**Passage shown:**
※ ※ ※
Claim 4 recites the limitation "at least one first signal transmission line" and “at least one second signal transmission line” in lines 3-5. It is unclear how the at least one first signal transmission line relates to the claimed first signal transmission line of claim 1. Additionally, claims 4-17 do not continue the use of “at least one” for example claim 4, line 6 recites “the second signal transmission line”. Corrections should be made for consistency.
Claim Rejections - 35 USC § 103
In the event the determination of the status of the application as subject to AIA 35 U.S.C. 102 and 103 (or as subject to pre-AIA 35 U.S.C. 102 and 103) is incorrect, any correction of the statutory basis (i.e., changing from AIA to pre-AIA ) for the rejection will not be considered a new ground of rejection if the prior art relied upon, and the rationale supporting the rejection, would be the same under either status.
The following is a quotation of 35 U.S.C. 103 which forms the basis for all obviousness rejections set forth in this Office action:
A patent for a claimed invention may not be obtained, notwithstanding that the claimed invention is not identically disclosed as set forth in section 102, if the differences between the claimed invention and the prior art are such that the claimed invention as a whole would have been obvious before the effective filing date of the claimed invention to a person having ordinary skill in the art to which the claimed invention pertains. Patentability shall not be negated by the manner in which the invention was made.
Claims 1-3, 18 and 19 are rejected under 35 U.S.C. 103 as being unpatentable over Lee et al. (US PGPub 2015/0287362) in view of Wang et al. (US PGPub 2022/0139350).
※ ※ ※
**What is being asked:**
Retype the part of the patent office action passage starting at "The following is" and ending at "(US PGPub 2022/0139350).". You won't need the records.

[Dataset records]
※ ※ ※
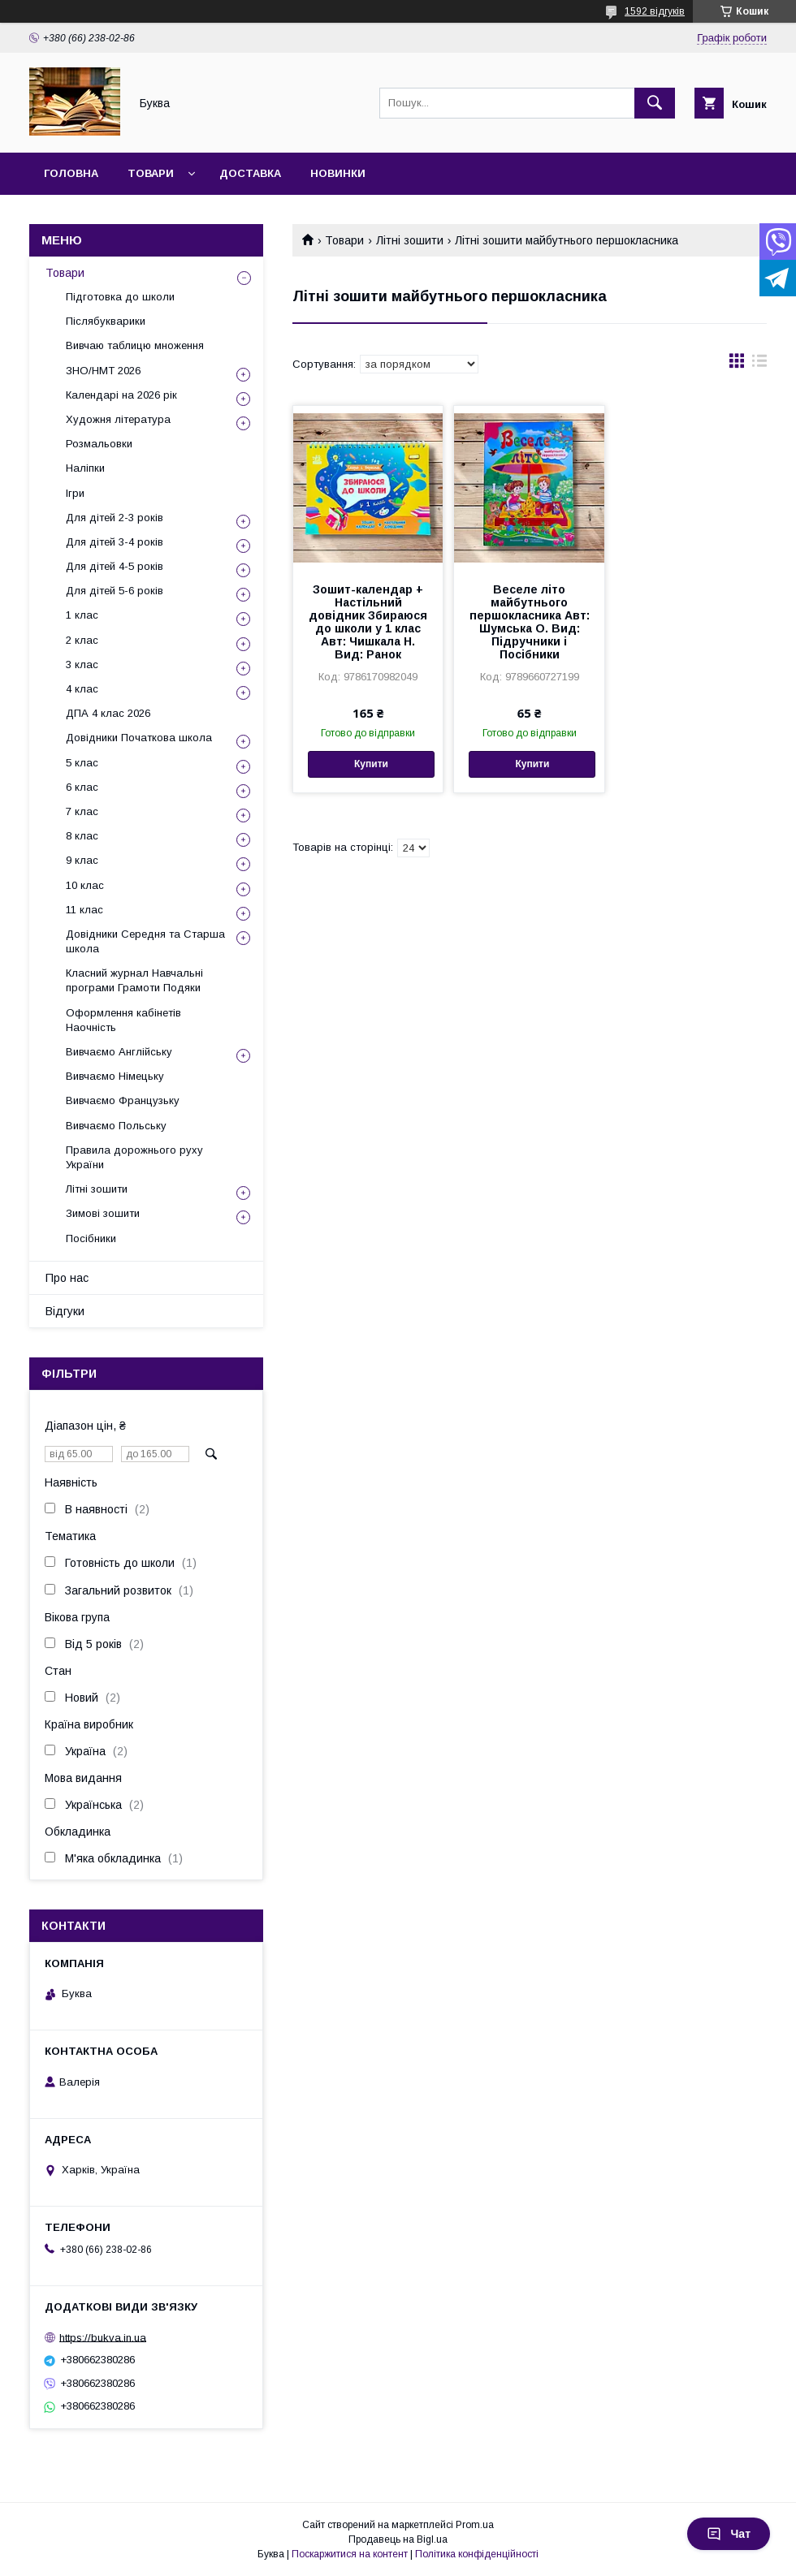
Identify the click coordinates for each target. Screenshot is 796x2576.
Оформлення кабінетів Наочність (123, 1020)
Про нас (67, 1277)
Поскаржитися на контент (350, 2554)
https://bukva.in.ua (102, 2337)
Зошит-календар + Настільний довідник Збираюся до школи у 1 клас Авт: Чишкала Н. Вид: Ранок (368, 622)
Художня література (118, 419)
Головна (71, 173)
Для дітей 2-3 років (114, 517)
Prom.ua (475, 2525)
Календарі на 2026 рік (121, 395)
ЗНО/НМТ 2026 (103, 371)
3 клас (82, 664)
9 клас (82, 860)
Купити (371, 764)
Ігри (75, 493)
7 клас (82, 811)
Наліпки (85, 468)
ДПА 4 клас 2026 (108, 713)
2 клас (82, 640)
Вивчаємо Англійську (119, 1052)
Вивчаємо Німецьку (115, 1076)
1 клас (82, 615)
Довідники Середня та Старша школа (145, 941)
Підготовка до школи (120, 297)
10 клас (85, 885)
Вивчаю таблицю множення (135, 345)
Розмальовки (99, 444)
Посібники (91, 1238)
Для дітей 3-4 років (114, 542)
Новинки (338, 173)
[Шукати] (654, 103)
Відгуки (64, 1311)
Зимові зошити (103, 1213)
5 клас (82, 763)
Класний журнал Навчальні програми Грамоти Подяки (134, 980)
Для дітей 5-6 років (114, 591)
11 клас (84, 910)
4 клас (82, 689)
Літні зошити (409, 240)
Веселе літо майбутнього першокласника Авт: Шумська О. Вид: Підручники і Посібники (529, 622)
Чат (729, 2533)
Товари (151, 173)
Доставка (250, 173)
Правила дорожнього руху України (134, 1157)
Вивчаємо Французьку (123, 1100)
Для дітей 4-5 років (114, 566)
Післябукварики (105, 321)
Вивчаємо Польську (116, 1126)
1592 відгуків (655, 11)
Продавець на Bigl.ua (398, 2539)
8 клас (82, 836)
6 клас (82, 787)
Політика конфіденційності (477, 2554)
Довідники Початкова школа (139, 737)
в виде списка (759, 364)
※ ※ ※
**Correct output:**
The following is a quotation of 35 U.S.C. 103 which forms the basis for all obviousness rejections set forth in this Office action:
A patent for a claimed invention may not be obtained, notwithstanding that the claimed invention is not identically disclosed as set forth in section 102, if the differences between the claimed invention and the prior art are such that the claimed invention as a whole would have been obvious before the effective filing date of the claimed invention to a person having ordinary skill in the art to which the claimed invention pertains. Patentability shall not be negated by the manner in which the invention was made.
Claims 1-3, 18 and 19 are rejected under 35 U.S.C. 103 as being unpatentable over Lee et al. (US PGPub 2015/0287362) in view of Wang et al. (US PGPub 2022/0139350).